The probiotic daily dose of 1 x 10¹⁰ colony-forming units (CFU) comprised 6.25 x 10⁹ CFU Ligilactobacillus salivarius CUL61 (National Collection of Industrial, Food and Marine Bacteria (NCIMB 30211) and 1.25 x 10⁹ CFU each of Lacticaseibacillus paracasei CUL08 (NCIMB 30154), Bifidobacterium animalis subsp. lactis CUL34 (NCIMB 30172) and Bifidobacterium bifidum CUL20 (NCIMB 30153) on a maltodextrin base. The placebo comprised maltodextrin only and was identical in appearance to the probiotic. The intervention was taken orally by the mothers and for the infants, the powder was either sprinkled into the infant’s open mouth or mixed with infant formula/expressed breast milk.

Carers of the infants were contacted by a research assistant at home and/or over the phone at 6, 12, 18, and 24 weeks to complete questionnaires which recorded information on common symptoms, compliance with the intervention (number of unused capsules), feeding method, visits to general practitioners, hospital admissions, medicines administered (including any antimicrobials), any adverse events, and the infant’s general health [24,25].

Carers were requested, but not obliged, to submit nappies containing their infants' faecal samples at birth, 2 weeks, 6 weeks, 12 weeks, 18 weeks, and 6 months - but provision was sporadic. Nappies were collected by the carers, transferred to Anaerogen bags (Sigma-Aldrich, UK), anaerobically sealed and stored in a refrigerator prior to transfer to the laboratory (typically within 3 days) for storage at -80°C pending further analysis. For this follow-up analysis, antibiotic-treated infants were excluded, and faecal samples from which high-quality DNA was extracted were analysed; 105 samples from 46 infants in the placebo group and 113 samples from 54 infants in the probiotic group.

2.2. Faecal Viable Numbers

Faecal samples from infants who had not received any antibiotics were enumerated within three months of their arrival at the laboratory using traditional culture techniques on selective agars to quantify viable Lactobacilli, Bifidobacteria, Enterobacter, Enterococci, Bacteroides, Staphylococci, Streptococci, Clostridia, as well as yeast, total aerobes, and total anaerobes, following the method of Madden et al. [26]. The detection limit was 5 log₁₀ CFU/g faecal dry weight. Any faecal material not used for this testing was stored at -80°C.

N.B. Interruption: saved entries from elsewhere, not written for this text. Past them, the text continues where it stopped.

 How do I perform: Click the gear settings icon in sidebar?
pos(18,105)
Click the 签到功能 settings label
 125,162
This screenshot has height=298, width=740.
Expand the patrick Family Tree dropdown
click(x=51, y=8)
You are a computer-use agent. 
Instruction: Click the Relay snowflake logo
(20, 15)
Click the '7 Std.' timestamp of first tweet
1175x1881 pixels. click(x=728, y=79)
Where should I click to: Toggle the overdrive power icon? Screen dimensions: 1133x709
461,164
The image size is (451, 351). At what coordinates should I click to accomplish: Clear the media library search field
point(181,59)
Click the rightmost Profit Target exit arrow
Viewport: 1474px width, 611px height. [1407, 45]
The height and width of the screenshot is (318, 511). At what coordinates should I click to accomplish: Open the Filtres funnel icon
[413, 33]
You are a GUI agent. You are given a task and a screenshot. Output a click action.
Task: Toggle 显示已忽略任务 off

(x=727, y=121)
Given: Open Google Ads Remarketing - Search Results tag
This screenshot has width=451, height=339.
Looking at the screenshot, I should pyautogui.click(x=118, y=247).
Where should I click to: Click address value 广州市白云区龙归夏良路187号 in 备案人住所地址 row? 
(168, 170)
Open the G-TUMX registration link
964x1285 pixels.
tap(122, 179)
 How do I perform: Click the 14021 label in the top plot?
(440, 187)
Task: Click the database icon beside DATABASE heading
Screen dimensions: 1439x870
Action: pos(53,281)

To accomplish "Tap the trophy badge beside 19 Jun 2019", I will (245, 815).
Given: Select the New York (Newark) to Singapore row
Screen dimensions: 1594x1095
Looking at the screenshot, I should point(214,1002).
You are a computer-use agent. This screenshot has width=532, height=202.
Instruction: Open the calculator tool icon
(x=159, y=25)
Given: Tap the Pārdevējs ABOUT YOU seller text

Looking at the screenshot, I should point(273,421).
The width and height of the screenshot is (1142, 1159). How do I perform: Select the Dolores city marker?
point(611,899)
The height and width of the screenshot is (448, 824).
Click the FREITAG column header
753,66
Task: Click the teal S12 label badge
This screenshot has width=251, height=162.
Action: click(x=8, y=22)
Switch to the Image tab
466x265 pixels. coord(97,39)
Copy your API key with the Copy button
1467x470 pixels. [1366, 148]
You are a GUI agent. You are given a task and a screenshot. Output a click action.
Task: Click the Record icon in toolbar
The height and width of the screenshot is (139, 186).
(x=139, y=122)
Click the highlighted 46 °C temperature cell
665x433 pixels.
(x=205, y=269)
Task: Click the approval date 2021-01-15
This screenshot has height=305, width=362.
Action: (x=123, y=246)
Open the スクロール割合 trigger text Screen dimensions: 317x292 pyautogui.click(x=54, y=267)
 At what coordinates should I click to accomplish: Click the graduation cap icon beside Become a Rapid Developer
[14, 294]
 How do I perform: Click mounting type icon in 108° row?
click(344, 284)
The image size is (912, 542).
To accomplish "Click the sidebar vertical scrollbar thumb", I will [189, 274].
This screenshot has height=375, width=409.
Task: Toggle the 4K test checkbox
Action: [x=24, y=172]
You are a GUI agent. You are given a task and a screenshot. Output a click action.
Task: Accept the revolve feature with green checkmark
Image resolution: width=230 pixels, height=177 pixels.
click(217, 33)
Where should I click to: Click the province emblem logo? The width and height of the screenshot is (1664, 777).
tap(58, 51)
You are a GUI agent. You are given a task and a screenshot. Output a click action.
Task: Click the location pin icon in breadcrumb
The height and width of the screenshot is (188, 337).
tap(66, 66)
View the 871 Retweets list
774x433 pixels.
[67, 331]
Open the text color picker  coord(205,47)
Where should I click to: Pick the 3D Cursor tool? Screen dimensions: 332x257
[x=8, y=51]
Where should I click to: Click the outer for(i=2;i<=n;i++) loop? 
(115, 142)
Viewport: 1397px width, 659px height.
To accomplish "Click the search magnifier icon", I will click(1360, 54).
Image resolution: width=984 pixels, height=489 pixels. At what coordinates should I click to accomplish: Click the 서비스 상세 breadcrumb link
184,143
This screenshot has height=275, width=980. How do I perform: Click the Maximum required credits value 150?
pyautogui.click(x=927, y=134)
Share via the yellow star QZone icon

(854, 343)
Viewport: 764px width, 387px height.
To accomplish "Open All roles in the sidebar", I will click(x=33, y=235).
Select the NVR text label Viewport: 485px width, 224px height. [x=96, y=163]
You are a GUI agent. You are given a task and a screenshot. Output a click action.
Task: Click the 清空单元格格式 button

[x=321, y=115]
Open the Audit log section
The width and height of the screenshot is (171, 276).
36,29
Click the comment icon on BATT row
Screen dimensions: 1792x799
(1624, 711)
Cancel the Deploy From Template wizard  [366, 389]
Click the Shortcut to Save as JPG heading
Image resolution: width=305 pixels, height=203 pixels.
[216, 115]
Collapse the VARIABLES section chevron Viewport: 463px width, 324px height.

2.3. Genomic DNA Extraction and Quantification

In 2022, the faecal samples were removed from storage and genomic DNA was extracted. The samples were mechanically lysed using Matrix Lysing B tubes in conjunction with a FastPrep-24^TM bead beater (MP Biomedicals, USA) and three cycles of 30 seconds at 5 metres/second (with a 5-minute interval between each cycle). Genomic DNA was extracted from the lysed samples using the QIAamp Fast DNA stool kit (Qiagen, UK) and DNA concentrations were measured using a Qubit^® 2.0 Fluorometer (Invitrogen, USA), both in accordance with the manufacturer’s instructions. Prior to sequencing, the quality of extracted genomic DNA was assessed by running 20 ng of total isolated gDNA on a 0.7% agarose gel. Intact, non-sheared gDNA was evidenced by discrete, high molecular weight bands on the gel. Isolated gDNA was diluted to 4 ng/µl in nuclease-free water.

2.4. Genomic Analysis

Samples which yielded high-quality DNA were categorised by the age of the infant at the time of sampling; 0 to 6 weeks (T1), 7 to 12 weeks (T2), 13 to 18 weeks (T3) and 19 to 24 weeks (T4). A subset of these samples was analysed in more depth by metagenomic shotgun sequencing: 16 samples (8 placebo and 8 probiotic) from 16 infants up to 2 weeks old (Starting Point [SP]), and 18 samples (5 placebo and 13 probiotic) from 18 infants aged between 19 and 24 weeks (Ending Point [EP]).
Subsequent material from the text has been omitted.